The Welsh Assembly government has been more interested in some of the reforms related to choice than in the past, but policy remains divergent from England. In particular, the abolition of all co-payments for prescriptions represents a very different approach.

Northern Ireland
Following the Review of Public Administration (RPA) in Northern Ireland, there was to be a new organisational model for health and social care (HSC). By April 2008, HSC organisations would consist of a regional HSC Authority (HCSA), five new integrated HSC trusts, the Northern Ireland Ambulance Service Trust and no more than two small agencies. These would replace the four HSS Boards, 19 trusts and eight agencies. The authority would be responsible for commissioning and performance managing health and social care services, ensuring that services are accessible, responsive, high quality and efficient. Local commissioning groups would act as local offices of the HSCA and work with GPs and other local primary care practitioners to commission services. The five trusts were in place on 1 April 2007, and the draft Order implementing the other changes planned for April 2008 has completed its consultation.

The Northern Ireland Assembly was elected in March 2007, and subsequent discussions between the parties resulted in the setting up of an Executive, beginning on 8 May 2007. The new Health Minister (Michael McGimpsey MLA) is from the Ulster Unionist Party, and the Assembly scrutiny committee is run by the Democratic Unionist Party and Sinn Fein. Indications are that the Assembly and the committee will focus on integrated health and social services with prescription charges, free personal care and legislation to deter attacks on staff already proposed.
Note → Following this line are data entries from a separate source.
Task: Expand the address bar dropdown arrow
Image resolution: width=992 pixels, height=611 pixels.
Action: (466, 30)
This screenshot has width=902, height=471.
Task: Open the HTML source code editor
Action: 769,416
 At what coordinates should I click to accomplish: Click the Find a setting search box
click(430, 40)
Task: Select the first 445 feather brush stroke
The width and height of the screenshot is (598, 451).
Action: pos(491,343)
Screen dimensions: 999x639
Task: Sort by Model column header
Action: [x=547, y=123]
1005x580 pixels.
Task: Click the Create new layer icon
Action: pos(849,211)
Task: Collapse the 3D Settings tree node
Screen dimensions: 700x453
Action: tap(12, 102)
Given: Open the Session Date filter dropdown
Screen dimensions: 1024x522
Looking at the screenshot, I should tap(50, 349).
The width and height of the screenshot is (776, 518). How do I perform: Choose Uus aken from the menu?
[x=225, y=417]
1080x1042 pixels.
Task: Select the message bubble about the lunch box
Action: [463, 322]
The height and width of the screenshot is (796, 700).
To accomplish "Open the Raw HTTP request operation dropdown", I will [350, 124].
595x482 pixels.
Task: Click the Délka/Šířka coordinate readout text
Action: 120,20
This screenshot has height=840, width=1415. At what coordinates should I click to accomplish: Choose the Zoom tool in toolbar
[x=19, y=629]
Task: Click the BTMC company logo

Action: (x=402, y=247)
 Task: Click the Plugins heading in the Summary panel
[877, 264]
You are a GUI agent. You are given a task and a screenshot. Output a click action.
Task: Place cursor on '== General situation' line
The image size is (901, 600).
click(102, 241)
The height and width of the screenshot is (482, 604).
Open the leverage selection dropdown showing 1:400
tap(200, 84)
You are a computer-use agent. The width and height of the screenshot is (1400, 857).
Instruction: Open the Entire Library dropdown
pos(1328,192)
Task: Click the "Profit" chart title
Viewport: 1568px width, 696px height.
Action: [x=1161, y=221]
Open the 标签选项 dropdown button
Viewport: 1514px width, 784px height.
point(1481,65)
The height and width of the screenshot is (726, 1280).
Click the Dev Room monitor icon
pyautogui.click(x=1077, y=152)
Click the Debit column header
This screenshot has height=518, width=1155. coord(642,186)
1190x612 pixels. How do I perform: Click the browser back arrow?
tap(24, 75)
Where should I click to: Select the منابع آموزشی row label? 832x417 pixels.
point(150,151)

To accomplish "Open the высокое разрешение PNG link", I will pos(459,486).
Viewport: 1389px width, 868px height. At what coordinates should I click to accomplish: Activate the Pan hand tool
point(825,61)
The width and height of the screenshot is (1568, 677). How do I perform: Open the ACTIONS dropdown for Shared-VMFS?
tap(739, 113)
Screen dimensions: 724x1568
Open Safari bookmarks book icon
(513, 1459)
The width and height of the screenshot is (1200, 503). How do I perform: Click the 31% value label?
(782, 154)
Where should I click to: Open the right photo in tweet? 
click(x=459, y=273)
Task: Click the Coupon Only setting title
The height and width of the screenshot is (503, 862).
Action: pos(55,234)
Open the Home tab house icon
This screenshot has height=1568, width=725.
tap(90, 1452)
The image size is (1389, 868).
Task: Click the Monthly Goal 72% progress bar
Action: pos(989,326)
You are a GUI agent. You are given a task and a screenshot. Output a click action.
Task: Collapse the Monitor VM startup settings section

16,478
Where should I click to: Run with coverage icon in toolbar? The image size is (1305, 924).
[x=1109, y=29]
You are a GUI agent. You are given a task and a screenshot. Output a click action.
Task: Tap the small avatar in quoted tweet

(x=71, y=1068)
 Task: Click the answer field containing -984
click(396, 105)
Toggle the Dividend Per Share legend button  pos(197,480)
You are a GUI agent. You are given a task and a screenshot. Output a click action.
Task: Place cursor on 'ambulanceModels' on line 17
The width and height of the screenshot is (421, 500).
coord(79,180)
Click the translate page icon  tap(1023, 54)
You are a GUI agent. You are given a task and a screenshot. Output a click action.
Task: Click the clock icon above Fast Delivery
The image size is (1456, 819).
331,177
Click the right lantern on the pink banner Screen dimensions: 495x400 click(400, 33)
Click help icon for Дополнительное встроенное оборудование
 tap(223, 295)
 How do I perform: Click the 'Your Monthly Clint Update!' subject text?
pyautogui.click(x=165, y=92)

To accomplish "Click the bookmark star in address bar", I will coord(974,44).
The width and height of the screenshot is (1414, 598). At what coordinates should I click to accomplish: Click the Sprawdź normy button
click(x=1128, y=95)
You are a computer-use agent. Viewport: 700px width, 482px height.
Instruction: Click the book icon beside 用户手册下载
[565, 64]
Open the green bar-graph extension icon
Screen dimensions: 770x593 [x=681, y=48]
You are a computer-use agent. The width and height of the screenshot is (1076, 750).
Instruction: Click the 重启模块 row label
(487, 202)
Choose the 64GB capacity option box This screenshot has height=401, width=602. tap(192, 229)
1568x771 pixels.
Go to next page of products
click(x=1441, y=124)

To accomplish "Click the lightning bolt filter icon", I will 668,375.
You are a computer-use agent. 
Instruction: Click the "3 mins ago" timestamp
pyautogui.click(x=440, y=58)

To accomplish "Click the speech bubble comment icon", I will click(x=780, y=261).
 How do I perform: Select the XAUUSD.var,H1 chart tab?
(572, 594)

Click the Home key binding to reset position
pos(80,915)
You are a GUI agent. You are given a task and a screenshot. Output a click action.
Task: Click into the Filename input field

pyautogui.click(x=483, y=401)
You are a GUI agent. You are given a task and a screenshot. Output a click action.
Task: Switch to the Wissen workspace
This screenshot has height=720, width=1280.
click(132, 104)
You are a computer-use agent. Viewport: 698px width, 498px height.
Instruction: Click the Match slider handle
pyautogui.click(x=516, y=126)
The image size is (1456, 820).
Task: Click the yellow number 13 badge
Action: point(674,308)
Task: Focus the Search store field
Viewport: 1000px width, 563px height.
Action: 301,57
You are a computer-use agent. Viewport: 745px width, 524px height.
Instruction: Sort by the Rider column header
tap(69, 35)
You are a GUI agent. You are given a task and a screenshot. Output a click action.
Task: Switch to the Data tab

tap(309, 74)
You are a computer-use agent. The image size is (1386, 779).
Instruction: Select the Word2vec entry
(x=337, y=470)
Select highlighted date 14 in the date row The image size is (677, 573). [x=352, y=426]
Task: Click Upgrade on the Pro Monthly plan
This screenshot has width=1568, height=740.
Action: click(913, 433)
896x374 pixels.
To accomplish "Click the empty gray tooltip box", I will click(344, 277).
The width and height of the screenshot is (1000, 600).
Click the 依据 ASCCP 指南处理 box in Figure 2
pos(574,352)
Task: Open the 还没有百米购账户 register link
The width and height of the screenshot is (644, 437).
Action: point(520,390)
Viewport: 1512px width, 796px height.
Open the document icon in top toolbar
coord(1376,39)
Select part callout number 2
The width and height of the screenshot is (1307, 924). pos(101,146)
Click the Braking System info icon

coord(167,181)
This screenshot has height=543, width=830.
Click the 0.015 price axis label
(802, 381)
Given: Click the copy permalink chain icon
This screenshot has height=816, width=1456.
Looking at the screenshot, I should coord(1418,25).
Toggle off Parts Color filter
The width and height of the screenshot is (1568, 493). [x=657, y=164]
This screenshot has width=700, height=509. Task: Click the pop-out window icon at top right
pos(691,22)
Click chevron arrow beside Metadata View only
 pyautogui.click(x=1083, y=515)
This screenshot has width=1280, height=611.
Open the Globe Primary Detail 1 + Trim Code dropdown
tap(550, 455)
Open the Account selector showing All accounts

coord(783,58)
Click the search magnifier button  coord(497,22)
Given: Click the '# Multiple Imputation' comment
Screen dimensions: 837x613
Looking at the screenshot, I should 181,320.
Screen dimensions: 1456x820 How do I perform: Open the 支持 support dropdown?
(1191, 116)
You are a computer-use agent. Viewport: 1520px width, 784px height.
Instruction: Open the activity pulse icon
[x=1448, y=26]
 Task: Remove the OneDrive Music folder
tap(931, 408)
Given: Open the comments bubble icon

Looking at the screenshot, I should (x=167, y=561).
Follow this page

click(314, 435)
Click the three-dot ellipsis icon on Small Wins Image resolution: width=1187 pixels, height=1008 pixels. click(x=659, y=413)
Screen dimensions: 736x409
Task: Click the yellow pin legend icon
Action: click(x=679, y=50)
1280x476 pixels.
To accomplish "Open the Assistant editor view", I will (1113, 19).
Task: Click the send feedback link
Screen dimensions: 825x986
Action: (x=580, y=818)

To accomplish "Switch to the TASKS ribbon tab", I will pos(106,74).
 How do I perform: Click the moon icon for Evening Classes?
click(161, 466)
There is no indication of the approach on issues such as the proposed HSC Authority. It is likely that there will be at least some change to the local commissioning groups – they were to be coterminous with the seven local authorities of the RPA model, but this was rejected by all parties except Sinn Féin. There is potential for delay in implementing further changes by April 2008 if the Minister and/or Assembly have any concerns with the draft Order.